◆ DIRECTIONS FOR THIS TASK ◆
Change "dropdown" to "drop-down menu" in the items from the line with "Viewport: 1237px width, 796px height." up to and including the line with "Click the word", and give those lines again with nothing else altered.

(Data drawn from a collection)
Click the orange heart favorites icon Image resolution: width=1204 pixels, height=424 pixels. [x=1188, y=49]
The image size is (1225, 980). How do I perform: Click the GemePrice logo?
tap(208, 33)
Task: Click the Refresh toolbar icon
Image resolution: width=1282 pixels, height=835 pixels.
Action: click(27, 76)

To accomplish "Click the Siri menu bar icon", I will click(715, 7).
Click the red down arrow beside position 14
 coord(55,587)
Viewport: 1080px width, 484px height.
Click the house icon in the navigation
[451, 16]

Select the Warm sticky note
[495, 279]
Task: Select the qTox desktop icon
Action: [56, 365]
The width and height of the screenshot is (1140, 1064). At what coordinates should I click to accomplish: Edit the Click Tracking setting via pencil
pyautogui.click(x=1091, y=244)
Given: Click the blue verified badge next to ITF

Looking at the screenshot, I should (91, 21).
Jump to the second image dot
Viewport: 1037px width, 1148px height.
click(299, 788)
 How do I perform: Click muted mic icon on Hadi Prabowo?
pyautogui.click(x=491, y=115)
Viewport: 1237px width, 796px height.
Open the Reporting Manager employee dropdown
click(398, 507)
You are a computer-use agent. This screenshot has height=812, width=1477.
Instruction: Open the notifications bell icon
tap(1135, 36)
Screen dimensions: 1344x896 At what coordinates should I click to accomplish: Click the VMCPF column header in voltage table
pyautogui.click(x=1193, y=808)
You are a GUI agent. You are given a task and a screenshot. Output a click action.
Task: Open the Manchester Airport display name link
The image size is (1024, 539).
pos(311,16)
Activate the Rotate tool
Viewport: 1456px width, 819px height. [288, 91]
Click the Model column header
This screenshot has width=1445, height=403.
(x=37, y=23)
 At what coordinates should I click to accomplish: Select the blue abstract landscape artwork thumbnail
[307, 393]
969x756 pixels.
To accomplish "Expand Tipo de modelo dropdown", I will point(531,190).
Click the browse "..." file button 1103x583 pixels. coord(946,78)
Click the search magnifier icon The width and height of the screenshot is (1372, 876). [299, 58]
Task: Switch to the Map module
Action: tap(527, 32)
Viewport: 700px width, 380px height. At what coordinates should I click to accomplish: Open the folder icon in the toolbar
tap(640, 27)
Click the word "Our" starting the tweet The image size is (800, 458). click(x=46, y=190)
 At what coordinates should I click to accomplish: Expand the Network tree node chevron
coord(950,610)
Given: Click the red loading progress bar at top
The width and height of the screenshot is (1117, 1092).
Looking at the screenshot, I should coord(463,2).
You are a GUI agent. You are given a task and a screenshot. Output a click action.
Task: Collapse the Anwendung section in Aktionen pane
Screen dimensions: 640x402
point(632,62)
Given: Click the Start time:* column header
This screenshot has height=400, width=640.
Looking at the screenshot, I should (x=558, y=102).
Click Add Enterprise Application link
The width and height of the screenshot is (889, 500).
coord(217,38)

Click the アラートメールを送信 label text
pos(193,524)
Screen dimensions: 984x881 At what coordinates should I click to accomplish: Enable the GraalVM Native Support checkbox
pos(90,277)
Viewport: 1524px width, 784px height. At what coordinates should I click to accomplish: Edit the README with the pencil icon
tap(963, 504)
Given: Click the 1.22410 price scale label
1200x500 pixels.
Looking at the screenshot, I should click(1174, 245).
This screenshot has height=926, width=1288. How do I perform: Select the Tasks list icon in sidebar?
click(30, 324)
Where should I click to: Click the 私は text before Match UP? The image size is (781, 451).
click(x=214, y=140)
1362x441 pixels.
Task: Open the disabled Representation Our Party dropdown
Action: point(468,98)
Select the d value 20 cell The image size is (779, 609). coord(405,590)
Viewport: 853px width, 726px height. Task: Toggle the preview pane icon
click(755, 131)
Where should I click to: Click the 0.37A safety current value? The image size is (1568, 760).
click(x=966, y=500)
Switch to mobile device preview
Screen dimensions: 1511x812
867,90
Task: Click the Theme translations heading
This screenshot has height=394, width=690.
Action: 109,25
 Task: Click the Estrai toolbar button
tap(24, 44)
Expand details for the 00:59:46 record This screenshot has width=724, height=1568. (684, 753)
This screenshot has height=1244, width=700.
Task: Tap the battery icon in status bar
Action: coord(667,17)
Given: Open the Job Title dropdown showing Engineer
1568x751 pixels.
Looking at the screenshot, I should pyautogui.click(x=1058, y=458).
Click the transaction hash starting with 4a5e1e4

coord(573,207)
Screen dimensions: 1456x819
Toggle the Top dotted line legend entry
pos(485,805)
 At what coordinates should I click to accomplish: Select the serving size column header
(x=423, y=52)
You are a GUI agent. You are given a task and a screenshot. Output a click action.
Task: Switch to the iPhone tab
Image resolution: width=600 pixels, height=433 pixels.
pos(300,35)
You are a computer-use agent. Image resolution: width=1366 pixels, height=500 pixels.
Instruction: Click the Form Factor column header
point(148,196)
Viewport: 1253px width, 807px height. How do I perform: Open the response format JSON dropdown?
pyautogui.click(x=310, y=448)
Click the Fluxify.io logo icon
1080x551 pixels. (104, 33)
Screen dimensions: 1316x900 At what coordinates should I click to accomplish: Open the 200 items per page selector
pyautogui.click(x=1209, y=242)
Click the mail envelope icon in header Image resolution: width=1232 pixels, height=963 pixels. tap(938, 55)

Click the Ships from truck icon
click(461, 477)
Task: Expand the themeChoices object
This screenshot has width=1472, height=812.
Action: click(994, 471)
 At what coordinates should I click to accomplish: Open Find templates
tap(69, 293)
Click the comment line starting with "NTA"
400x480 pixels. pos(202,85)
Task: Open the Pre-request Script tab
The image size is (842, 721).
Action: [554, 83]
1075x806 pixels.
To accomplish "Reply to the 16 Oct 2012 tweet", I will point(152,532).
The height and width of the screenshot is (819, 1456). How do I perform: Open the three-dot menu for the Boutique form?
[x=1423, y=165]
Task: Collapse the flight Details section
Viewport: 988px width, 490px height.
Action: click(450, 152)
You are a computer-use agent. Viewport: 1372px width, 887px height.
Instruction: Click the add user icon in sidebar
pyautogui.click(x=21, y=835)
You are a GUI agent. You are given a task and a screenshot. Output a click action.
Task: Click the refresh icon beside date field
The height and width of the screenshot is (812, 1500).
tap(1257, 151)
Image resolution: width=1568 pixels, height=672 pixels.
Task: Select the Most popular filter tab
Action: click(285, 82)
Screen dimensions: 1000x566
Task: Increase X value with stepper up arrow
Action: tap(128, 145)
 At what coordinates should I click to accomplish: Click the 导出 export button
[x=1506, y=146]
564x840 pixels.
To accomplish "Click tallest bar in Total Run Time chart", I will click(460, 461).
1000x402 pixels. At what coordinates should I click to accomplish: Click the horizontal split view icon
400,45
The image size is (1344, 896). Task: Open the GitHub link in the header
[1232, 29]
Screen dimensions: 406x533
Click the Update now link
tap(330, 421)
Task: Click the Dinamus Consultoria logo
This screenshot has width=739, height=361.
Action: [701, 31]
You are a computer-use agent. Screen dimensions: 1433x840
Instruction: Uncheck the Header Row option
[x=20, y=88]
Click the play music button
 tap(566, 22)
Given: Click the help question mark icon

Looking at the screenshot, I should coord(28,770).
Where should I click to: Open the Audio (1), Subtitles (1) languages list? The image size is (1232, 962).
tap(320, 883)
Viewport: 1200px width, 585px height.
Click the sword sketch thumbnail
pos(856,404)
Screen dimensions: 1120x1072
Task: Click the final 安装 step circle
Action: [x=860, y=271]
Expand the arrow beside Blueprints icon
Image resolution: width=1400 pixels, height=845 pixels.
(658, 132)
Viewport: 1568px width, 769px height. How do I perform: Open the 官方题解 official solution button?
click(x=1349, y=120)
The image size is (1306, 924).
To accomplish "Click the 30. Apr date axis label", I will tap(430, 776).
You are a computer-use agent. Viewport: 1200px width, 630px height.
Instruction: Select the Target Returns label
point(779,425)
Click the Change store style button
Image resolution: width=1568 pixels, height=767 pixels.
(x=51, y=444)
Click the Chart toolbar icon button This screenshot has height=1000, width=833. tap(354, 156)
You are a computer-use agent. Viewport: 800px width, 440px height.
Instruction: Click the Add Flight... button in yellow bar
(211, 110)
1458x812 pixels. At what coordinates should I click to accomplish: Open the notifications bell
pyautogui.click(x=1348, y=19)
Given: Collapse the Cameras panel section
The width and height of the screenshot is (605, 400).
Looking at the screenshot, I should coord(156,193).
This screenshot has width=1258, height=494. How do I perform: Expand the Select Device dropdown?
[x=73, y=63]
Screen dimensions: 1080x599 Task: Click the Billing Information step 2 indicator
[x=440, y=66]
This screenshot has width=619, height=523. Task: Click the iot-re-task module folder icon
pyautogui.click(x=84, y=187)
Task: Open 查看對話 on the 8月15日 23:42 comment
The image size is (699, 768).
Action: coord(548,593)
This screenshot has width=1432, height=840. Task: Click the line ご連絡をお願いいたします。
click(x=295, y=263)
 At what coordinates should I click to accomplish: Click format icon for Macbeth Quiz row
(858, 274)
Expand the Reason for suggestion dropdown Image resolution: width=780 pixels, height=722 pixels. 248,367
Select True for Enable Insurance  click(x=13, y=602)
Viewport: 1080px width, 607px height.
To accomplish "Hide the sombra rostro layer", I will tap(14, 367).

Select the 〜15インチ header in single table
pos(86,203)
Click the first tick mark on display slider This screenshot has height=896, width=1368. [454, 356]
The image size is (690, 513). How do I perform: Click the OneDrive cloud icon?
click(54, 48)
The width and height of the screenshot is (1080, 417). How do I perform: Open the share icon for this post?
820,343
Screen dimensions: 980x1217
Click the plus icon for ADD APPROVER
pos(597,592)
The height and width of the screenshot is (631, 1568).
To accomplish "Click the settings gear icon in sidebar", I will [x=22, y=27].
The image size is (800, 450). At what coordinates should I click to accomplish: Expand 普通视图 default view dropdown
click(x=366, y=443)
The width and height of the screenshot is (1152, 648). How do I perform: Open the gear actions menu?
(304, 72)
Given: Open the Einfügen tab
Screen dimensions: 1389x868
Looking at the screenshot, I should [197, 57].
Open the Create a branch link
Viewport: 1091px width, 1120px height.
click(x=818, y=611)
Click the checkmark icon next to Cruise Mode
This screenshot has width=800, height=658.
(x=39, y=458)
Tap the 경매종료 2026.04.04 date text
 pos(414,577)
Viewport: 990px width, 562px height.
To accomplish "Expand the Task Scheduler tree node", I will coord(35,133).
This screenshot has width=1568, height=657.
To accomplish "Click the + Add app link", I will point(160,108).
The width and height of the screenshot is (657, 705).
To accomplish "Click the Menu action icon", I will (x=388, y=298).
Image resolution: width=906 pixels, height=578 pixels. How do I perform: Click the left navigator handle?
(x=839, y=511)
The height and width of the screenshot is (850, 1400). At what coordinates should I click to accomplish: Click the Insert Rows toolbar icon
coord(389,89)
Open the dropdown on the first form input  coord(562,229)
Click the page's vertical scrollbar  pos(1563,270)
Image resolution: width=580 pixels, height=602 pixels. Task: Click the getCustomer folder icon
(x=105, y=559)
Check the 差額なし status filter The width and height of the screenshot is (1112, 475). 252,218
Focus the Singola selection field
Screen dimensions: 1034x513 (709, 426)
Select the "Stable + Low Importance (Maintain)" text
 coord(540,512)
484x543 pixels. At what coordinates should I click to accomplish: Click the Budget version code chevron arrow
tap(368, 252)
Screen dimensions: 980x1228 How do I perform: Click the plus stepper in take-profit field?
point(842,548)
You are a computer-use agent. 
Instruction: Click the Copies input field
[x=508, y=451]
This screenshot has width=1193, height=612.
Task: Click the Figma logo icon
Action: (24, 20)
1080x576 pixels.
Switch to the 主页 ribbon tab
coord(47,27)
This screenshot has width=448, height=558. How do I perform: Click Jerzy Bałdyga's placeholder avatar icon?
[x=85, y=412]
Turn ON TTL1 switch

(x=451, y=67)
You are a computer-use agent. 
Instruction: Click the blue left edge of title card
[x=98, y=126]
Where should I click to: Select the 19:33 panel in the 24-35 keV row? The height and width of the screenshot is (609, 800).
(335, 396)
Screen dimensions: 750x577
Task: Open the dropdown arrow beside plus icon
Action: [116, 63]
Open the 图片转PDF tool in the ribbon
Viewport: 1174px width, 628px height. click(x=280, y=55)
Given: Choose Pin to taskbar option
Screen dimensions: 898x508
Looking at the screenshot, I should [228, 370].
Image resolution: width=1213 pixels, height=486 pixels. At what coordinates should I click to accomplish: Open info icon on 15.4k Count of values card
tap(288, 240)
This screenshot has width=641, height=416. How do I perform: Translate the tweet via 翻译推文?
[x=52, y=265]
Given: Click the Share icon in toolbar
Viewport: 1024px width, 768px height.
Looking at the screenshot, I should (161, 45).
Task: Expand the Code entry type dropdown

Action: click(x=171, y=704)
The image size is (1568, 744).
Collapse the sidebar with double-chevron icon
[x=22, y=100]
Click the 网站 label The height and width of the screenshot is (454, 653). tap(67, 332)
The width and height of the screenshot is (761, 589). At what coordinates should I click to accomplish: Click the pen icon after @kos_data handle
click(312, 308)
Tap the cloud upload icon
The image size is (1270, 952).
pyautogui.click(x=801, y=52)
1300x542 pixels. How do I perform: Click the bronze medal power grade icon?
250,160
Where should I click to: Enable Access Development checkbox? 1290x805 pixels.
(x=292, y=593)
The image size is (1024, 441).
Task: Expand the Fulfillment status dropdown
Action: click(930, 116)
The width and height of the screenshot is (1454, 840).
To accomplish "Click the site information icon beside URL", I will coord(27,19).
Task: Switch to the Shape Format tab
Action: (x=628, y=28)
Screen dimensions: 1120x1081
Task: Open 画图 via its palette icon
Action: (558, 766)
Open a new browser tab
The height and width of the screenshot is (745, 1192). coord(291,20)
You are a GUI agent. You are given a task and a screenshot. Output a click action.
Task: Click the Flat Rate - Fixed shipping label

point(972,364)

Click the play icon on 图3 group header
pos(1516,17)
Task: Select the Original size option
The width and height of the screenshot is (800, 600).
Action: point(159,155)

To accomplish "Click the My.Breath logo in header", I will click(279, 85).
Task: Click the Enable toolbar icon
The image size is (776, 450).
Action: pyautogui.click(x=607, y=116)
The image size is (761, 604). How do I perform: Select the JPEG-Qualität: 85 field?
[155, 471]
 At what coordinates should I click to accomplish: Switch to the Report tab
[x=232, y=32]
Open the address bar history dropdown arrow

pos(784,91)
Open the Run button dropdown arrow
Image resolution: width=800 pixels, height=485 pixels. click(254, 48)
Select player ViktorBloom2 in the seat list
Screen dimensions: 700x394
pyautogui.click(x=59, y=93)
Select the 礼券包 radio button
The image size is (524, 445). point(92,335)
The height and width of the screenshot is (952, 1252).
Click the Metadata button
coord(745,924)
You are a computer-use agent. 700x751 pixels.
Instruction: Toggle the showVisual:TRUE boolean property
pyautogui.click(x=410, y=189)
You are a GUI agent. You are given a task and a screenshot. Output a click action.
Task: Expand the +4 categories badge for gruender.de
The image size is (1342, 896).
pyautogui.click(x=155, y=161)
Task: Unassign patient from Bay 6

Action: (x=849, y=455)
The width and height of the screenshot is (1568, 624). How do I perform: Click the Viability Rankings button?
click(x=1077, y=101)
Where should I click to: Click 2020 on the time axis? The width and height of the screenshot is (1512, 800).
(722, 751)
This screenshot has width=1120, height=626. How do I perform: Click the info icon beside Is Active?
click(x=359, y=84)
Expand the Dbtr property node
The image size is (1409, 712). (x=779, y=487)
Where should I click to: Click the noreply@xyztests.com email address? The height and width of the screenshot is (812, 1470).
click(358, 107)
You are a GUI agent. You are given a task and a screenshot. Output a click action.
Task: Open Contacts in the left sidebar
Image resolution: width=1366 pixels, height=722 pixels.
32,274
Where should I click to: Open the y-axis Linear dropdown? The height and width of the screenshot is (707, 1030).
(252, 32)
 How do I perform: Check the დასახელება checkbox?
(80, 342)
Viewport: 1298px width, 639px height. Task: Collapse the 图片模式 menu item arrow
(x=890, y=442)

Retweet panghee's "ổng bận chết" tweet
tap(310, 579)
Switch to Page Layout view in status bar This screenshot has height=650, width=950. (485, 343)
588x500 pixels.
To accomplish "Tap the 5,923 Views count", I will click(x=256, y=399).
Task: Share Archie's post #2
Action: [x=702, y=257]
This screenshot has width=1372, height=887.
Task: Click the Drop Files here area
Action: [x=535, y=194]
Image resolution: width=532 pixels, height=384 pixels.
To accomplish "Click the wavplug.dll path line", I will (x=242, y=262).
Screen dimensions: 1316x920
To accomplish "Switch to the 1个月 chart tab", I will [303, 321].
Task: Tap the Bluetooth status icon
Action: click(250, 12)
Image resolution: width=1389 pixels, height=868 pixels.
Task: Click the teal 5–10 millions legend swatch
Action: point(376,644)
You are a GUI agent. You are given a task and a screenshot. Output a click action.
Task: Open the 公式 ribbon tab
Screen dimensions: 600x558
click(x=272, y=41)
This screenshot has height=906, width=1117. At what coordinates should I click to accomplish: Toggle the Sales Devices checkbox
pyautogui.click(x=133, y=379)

◆ TASK RESULT ◆
Viewport: 1237px width, 796px height.
Open the Reporting Manager employee drop-down menu
click(398, 507)
You are a computer-use agent. This screenshot has height=812, width=1477.
Instruction: Open the notifications bell icon
tap(1135, 36)
Screen dimensions: 1344x896 At what coordinates should I click to accomplish: Click the VMCPF column header in voltage table
pyautogui.click(x=1193, y=808)
You are a GUI agent. You are given a task and a screenshot. Output a click action.
Task: Open the Manchester Airport display name link
The image size is (1024, 539).
pos(311,16)
Activate the Rotate tool
Viewport: 1456px width, 819px height. [288, 91]
Click the Model column header
This screenshot has width=1445, height=403.
(x=37, y=23)
 At what coordinates should I click to accomplish: Select the blue abstract landscape artwork thumbnail
[307, 393]
969x756 pixels.
To accomplish "Expand Tipo de modelo drop-down menu", I will point(531,190).
Click the browse "..." file button 1103x583 pixels. coord(946,78)
Click the search magnifier icon The width and height of the screenshot is (1372, 876). [299, 58]
Task: Switch to the Map module
Action: tap(527, 32)
Viewport: 700px width, 380px height. At what coordinates should I click to accomplish: Open the folder icon in the toolbar
tap(640, 27)
Click the word "Our" starting the tweet The image size is (800, 458). click(x=46, y=190)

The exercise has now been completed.